-- begin Data excerpts --

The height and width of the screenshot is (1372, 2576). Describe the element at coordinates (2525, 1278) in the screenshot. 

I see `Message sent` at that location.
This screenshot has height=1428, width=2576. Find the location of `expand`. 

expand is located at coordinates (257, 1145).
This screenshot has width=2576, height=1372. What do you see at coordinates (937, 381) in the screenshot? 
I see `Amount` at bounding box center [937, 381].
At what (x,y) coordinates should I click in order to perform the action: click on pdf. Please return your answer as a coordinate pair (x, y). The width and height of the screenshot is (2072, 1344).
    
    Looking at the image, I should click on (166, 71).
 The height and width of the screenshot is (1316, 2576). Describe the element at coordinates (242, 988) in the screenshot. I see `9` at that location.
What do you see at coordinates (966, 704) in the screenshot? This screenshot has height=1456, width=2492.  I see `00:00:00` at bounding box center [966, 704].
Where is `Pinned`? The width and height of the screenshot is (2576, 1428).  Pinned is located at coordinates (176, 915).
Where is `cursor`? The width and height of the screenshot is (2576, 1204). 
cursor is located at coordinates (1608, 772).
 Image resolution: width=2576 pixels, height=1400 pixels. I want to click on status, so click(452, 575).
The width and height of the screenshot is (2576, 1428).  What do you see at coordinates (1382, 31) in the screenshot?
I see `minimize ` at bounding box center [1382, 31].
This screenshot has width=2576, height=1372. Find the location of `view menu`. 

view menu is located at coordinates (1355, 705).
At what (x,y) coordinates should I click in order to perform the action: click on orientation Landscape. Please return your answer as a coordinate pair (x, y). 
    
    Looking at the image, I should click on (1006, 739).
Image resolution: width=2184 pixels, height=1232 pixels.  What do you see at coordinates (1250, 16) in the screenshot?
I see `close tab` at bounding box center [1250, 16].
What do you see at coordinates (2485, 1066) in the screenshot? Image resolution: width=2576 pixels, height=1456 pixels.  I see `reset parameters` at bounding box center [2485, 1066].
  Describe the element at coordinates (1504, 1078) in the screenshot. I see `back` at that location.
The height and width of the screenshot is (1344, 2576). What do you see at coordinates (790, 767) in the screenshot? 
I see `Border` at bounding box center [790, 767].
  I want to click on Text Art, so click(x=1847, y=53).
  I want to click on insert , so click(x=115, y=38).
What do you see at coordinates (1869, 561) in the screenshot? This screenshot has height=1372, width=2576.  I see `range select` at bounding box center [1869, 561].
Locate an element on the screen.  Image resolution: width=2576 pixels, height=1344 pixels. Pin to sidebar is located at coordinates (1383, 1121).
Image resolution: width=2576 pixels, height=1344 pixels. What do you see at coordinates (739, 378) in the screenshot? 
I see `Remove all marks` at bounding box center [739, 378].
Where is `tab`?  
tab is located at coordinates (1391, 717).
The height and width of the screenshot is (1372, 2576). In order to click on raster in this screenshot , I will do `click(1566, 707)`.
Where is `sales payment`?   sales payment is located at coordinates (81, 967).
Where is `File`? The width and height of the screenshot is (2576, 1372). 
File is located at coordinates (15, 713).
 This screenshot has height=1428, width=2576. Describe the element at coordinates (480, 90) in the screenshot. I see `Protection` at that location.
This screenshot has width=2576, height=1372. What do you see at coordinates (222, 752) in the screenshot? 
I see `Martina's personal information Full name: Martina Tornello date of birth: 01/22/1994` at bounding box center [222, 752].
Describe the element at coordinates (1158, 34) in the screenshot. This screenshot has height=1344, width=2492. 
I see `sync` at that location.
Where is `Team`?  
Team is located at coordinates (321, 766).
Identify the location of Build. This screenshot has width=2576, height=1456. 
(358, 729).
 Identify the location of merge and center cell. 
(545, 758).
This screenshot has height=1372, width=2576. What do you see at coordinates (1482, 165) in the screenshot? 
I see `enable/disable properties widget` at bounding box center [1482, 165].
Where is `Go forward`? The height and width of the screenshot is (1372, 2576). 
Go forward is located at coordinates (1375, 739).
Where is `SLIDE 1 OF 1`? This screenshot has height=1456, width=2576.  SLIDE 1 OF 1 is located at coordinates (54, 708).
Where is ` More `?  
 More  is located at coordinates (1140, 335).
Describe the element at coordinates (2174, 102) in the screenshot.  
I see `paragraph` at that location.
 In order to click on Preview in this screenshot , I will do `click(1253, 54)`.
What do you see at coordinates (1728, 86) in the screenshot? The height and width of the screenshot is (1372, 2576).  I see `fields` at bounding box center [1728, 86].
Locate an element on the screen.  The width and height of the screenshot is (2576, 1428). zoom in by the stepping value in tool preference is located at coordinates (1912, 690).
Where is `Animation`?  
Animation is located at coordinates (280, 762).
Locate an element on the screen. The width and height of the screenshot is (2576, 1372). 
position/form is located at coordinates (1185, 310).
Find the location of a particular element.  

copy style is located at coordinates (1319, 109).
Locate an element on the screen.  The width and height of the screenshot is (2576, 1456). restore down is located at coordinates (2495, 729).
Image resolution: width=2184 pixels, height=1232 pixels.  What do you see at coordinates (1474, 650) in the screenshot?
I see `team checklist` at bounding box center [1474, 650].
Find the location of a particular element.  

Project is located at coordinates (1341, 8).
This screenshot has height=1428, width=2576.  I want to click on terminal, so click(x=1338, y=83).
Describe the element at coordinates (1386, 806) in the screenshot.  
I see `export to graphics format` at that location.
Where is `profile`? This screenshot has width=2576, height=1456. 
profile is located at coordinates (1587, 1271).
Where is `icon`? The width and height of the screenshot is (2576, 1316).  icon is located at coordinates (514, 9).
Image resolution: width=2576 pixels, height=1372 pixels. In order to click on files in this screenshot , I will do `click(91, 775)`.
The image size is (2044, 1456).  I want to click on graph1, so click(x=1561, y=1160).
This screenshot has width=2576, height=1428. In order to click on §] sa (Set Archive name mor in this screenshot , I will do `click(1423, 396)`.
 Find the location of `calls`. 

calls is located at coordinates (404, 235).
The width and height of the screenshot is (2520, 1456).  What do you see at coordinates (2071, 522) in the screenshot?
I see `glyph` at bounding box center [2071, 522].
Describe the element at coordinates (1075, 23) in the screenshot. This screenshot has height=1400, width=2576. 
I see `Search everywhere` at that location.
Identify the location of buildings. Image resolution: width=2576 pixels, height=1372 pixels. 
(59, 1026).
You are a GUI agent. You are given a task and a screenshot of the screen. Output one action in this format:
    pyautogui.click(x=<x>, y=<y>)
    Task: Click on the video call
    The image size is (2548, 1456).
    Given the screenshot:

-- end Data excerpts --

#### [Exercise instructions]
Can you copy the data above line for line, with no changes?

#### [Output of the task]
The height and width of the screenshot is (1372, 2576). Describe the element at coordinates (2525, 1278) in the screenshot. 

I see `Message sent` at that location.
This screenshot has height=1428, width=2576. Find the location of `expand`. 

expand is located at coordinates (257, 1145).
This screenshot has width=2576, height=1372. What do you see at coordinates (937, 381) in the screenshot? 
I see `Amount` at bounding box center [937, 381].
At what (x,y) coordinates should I click in order to perform the action: click on pdf. Please return your answer as a coordinate pair (x, y). The width and height of the screenshot is (2072, 1344).
    
    Looking at the image, I should click on (166, 71).
 The height and width of the screenshot is (1316, 2576). Describe the element at coordinates (242, 988) in the screenshot. I see `9` at that location.
What do you see at coordinates (966, 704) in the screenshot? This screenshot has height=1456, width=2492.  I see `00:00:00` at bounding box center [966, 704].
Where is `Pinned`? The width and height of the screenshot is (2576, 1428).  Pinned is located at coordinates (176, 915).
Where is `cursor`? The width and height of the screenshot is (2576, 1204). 
cursor is located at coordinates (1608, 772).
 Image resolution: width=2576 pixels, height=1400 pixels. I want to click on status, so click(452, 575).
The width and height of the screenshot is (2576, 1428).  What do you see at coordinates (1382, 31) in the screenshot?
I see `minimize ` at bounding box center [1382, 31].
This screenshot has width=2576, height=1372. Find the location of `view menu`. 

view menu is located at coordinates (1355, 705).
At what (x,y) coordinates should I click in order to perform the action: click on orientation Landscape. Please return your answer as a coordinate pair (x, y). 
    
    Looking at the image, I should click on (1006, 739).
Image resolution: width=2184 pixels, height=1232 pixels.  What do you see at coordinates (1250, 16) in the screenshot?
I see `close tab` at bounding box center [1250, 16].
What do you see at coordinates (2485, 1066) in the screenshot? Image resolution: width=2576 pixels, height=1456 pixels.  I see `reset parameters` at bounding box center [2485, 1066].
  Describe the element at coordinates (1504, 1078) in the screenshot. I see `back` at that location.
The height and width of the screenshot is (1344, 2576). What do you see at coordinates (790, 767) in the screenshot? 
I see `Border` at bounding box center [790, 767].
  I want to click on Text Art, so click(x=1847, y=53).
  I want to click on insert , so click(x=115, y=38).
What do you see at coordinates (1869, 561) in the screenshot? This screenshot has height=1372, width=2576.  I see `range select` at bounding box center [1869, 561].
Locate an element on the screen.  Image resolution: width=2576 pixels, height=1344 pixels. Pin to sidebar is located at coordinates (1383, 1121).
Image resolution: width=2576 pixels, height=1344 pixels. What do you see at coordinates (739, 378) in the screenshot? 
I see `Remove all marks` at bounding box center [739, 378].
Where is `tab`?  
tab is located at coordinates (1391, 717).
The height and width of the screenshot is (1372, 2576). In order to click on raster in this screenshot , I will do `click(1566, 707)`.
Where is `sales payment`?   sales payment is located at coordinates (81, 967).
Where is `File`? The width and height of the screenshot is (2576, 1372). 
File is located at coordinates (15, 713).
 This screenshot has height=1428, width=2576. Describe the element at coordinates (480, 90) in the screenshot. I see `Protection` at that location.
This screenshot has width=2576, height=1372. What do you see at coordinates (222, 752) in the screenshot? 
I see `Martina's personal information Full name: Martina Tornello date of birth: 01/22/1994` at bounding box center [222, 752].
Describe the element at coordinates (1158, 34) in the screenshot. This screenshot has height=1344, width=2492. 
I see `sync` at that location.
Where is `Team`?  
Team is located at coordinates (321, 766).
Identify the location of Build. This screenshot has width=2576, height=1456. 
(358, 729).
 Identify the location of merge and center cell. 
(545, 758).
This screenshot has height=1372, width=2576. What do you see at coordinates (1482, 165) in the screenshot? 
I see `enable/disable properties widget` at bounding box center [1482, 165].
Where is `Go forward`? The height and width of the screenshot is (1372, 2576). 
Go forward is located at coordinates (1375, 739).
Where is `SLIDE 1 OF 1`? This screenshot has height=1456, width=2576.  SLIDE 1 OF 1 is located at coordinates (54, 708).
Where is ` More `?  
 More  is located at coordinates (1140, 335).
Describe the element at coordinates (2174, 102) in the screenshot.  
I see `paragraph` at that location.
 In order to click on Preview in this screenshot , I will do `click(1253, 54)`.
What do you see at coordinates (1728, 86) in the screenshot? The height and width of the screenshot is (1372, 2576).  I see `fields` at bounding box center [1728, 86].
Locate an element on the screen.  The width and height of the screenshot is (2576, 1428). zoom in by the stepping value in tool preference is located at coordinates (1912, 690).
Where is `Animation`?  
Animation is located at coordinates (280, 762).
Locate an element on the screen. The width and height of the screenshot is (2576, 1372). 
position/form is located at coordinates (1185, 310).
Find the location of a particular element.  

copy style is located at coordinates (1319, 109).
Locate an element on the screen.  The width and height of the screenshot is (2576, 1456). restore down is located at coordinates (2495, 729).
Image resolution: width=2184 pixels, height=1232 pixels.  What do you see at coordinates (1474, 650) in the screenshot?
I see `team checklist` at bounding box center [1474, 650].
Find the location of a particular element.  

Project is located at coordinates (1341, 8).
This screenshot has height=1428, width=2576.  I want to click on terminal, so click(x=1338, y=83).
Describe the element at coordinates (1386, 806) in the screenshot.  
I see `export to graphics format` at that location.
Where is `profile`? This screenshot has width=2576, height=1456. 
profile is located at coordinates (1587, 1271).
Where is `icon`? The width and height of the screenshot is (2576, 1316).  icon is located at coordinates (514, 9).
Image resolution: width=2576 pixels, height=1372 pixels. In order to click on files in this screenshot , I will do `click(91, 775)`.
The image size is (2044, 1456).  I want to click on graph1, so click(x=1561, y=1160).
This screenshot has width=2576, height=1428. In order to click on §] sa (Set Archive name mor in this screenshot , I will do `click(1423, 396)`.
 Find the location of `calls`. 

calls is located at coordinates (404, 235).
The width and height of the screenshot is (2520, 1456).  What do you see at coordinates (2071, 522) in the screenshot?
I see `glyph` at bounding box center [2071, 522].
Describe the element at coordinates (1075, 23) in the screenshot. This screenshot has height=1400, width=2576. 
I see `Search everywhere` at that location.
Identify the location of buildings. Image resolution: width=2576 pixels, height=1372 pixels. 
(59, 1026).
You are a GUI agent. You are given a task and a screenshot of the screen. Output one action in this format:
    pyautogui.click(x=<x>, y=<y>)
    Task: Click on the video call
    The image size is (2548, 1456).
    Given the screenshot:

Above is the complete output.